Starting at the line that contains "The height and width of the screenshot is (1105, 577)." and continuing through the end of the records below, render each line as one string in a JSON list, leaving out blank lines.

[Supplied records]:
┌──

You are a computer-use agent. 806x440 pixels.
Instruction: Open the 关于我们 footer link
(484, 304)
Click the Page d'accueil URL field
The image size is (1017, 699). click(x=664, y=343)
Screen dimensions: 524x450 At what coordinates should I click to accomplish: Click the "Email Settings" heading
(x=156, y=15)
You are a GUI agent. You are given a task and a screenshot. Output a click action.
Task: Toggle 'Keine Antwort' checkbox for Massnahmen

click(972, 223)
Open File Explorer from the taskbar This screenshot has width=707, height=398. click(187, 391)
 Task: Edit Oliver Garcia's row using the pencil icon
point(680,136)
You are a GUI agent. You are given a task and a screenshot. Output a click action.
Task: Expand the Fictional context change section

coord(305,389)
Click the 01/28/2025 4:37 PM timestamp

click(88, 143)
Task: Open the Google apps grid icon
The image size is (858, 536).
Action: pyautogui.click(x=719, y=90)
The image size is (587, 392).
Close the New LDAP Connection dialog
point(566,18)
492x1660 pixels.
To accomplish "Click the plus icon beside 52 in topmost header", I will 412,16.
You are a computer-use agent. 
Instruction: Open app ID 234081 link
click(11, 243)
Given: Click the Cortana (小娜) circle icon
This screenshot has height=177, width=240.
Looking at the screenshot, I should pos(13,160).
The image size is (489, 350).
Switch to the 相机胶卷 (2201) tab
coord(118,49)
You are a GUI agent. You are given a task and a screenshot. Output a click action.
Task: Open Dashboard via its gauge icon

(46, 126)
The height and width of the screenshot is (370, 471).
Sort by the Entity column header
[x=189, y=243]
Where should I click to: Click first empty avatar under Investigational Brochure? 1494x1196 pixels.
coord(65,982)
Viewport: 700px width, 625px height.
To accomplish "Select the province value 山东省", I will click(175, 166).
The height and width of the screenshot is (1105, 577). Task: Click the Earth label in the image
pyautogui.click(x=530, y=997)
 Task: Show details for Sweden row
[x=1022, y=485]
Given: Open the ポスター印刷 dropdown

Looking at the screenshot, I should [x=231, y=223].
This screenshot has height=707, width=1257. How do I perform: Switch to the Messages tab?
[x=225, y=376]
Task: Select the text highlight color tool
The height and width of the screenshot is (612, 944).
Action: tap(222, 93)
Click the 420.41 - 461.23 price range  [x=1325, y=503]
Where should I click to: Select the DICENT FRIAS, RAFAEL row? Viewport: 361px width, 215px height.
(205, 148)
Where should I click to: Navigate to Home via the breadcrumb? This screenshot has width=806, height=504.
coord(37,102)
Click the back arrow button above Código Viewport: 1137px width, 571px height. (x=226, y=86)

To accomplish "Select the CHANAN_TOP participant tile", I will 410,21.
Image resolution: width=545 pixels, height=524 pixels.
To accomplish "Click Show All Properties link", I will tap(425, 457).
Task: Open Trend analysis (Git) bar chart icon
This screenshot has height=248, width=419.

└──

[Result]:
[
  "The height and width of the screenshot is (1105, 577). Task: Click the Earth label in the image",
  "pyautogui.click(x=530, y=997)",
  " Task: Show details for Sweden row",
  "[x=1022, y=485]",
  "Given: Open the ポスター印刷 dropdown",
  "Looking at the screenshot, I should [x=231, y=223].",
  "This screenshot has height=707, width=1257. How do I perform: Switch to the Messages tab?",
  "[x=225, y=376]",
  "Task: Select the text highlight color tool",
  "The height and width of the screenshot is (612, 944).",
  "Action: tap(222, 93)",
  "Click the 420.41 - 461.23 price range  [x=1325, y=503]",
  "Where should I click to: Select the DICENT FRIAS, RAFAEL row? Viewport: 361px width, 215px height.",
  "(205, 148)",
  "Where should I click to: Navigate to Home via the breadcrumb? This screenshot has width=806, height=504.",
  "coord(37,102)",
  "Click the back arrow button above Código Viewport: 1137px width, 571px height. (x=226, y=86)",
  "To accomplish \"Select the CHANAN_TOP participant tile\", I will 410,21.",
  "Image resolution: width=545 pixels, height=524 pixels.",
  "To accomplish \"Click Show All Properties link\", I will tap(425, 457).",
  "Task: Open Trend analysis (Git) bar chart icon",
  "This screenshot has height=248, width=419."
]